The prejudging. At 12:10pm, 34 competitors lined up to take the center stage, in groups of 12, 11, and 11. Because the group was so big, the lineup was split into three groups. The lineup, as randomly chosen, was as follows:
The first group included Mark Lampard, Craig Titus, Chris Cormier, Dave Fisher, Charles Kemp, Jocelyn Peletier, Edward Van Amsterdam, Jamo Nezzer, Craig Licker, Jostein Oedegaardaen, Gustavo Badell, and Flex Wheeler, in that order.
The second group included Jason Arntz, Fauzi Hanst, Sylverster Solomon, Christian Lobarde, Milton Holloway, Dexter Jackson, Tom Prince, Federico Focherini, Stan McCrary, Cloude Groulx, and Anthony Williams, in that order.
The third group included Darrrem Charles, Gunter Schlierkamp, Dennis James, J.D. Dawodu, Patrick Lynn, Ahmed Haider, Rod Ketchens, Dennis newman, Johnny Moya, Bob Weatherill, and Ntuk Ntuk, in that order.
Once all 34 competitors were on stage, the first callouts began, This first round lasted quite a while, with over 20 caparison callouts of three competitors at a time. Afterwards, each competitor had the stage alone, where they were required to pose the seven mandatory poses, which include, in this order, Front Double Biceps, Front Lat Spread, Side to Side Chest, Back Double Biceps, Back Lat Spread, Side to Side Triceps, and Hands Over Head Abdominals.
The last phase in the prejudging was the Round Two Callouts, which were as follows:
Jason Arntz - Gunter Schlierkamp - J.D. Dawodu
Jason Arntz - Dennis James - Darrem Charles
Craig Titus - Anthony Williams - Chlaud Groulx
Craig Titus - Tom Prince - Dennis Newman
Gustavo Badell - Patrick Lynn - Ahmed Haider
Gunter Schlierkamp - Darrem Charles - J.D. Dawodu
Gunter Schlierkamp - Dennis James - Darrem Charles
Patrick Lynn - Edward Van Amstedam - Charles Kemp
Craig Licker - Johnny Moya - Rod Ketchens
Chris Cormier - Flex Wheeler - Dexter Jackson
After three hours, prejudging was over. The competitors would have 4-5 hours to rest before the finals, which start at 8pm.
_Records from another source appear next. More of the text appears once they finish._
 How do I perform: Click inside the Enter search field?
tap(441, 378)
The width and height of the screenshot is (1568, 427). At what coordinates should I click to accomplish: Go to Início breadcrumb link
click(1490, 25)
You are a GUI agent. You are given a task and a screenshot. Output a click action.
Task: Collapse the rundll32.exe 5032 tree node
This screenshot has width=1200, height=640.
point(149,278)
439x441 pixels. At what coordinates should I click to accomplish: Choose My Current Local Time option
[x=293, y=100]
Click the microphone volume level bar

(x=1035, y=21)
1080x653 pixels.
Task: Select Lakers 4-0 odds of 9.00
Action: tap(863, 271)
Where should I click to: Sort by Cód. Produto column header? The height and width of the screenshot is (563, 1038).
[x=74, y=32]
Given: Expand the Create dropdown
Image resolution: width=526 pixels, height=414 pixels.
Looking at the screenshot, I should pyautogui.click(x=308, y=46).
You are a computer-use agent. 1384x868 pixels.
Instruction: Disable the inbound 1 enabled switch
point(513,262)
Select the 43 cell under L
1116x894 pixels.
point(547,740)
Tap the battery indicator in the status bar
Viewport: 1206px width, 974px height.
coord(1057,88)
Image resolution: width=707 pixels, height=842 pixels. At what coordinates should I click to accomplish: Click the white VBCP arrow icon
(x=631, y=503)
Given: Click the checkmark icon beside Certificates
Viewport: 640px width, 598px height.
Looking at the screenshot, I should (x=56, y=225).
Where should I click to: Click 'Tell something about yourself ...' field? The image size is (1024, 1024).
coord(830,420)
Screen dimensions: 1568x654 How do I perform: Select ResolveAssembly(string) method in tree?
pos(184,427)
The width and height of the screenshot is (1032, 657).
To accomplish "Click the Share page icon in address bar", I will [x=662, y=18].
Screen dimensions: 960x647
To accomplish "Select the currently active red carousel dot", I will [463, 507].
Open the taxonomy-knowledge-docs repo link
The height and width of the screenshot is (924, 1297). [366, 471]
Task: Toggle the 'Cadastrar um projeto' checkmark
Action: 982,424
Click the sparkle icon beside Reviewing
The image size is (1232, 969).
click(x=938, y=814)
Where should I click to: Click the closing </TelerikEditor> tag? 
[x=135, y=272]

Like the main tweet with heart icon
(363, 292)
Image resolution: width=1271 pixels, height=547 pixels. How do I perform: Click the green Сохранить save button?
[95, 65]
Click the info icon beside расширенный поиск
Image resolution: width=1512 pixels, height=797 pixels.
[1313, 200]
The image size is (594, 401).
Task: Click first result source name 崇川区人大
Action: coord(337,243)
The evening show began promptly at 8pm, but by 7:30, there were hundreds of people just socializing outside the venue, looking for their favorite bodybuilder or fitness star. Many of the top pros were there, including Ronnie Coleman, Shawn Ray, Paul Dillett, Kim Chivesky, Timea Majorova, and Kelly Ryan, as well as amateur and retired competitors, including Albert Beckles, and Rico McClinton. Backstage, all 34 competitors were getting ready, with the exception of Patrick Lynn, who complained of dizziness and not feeling well, and withdrew from the evening rounds.
Because of the large number of competitors, only the top 15 competitors went on to round three, where they performed their posing routine. From there, it went to the top 10, and as it dwindled to the top 5, the excitement mounted. The top five then proceeded to round 4, the posedown, where each competitor tries to outmuscle and outperform the other, to the delight of the audience.
The final results were considered by many in the audience to be a fair and precise judging. There were no loud boos at all, only applause as the largest Pro Ironman show ever came to an end.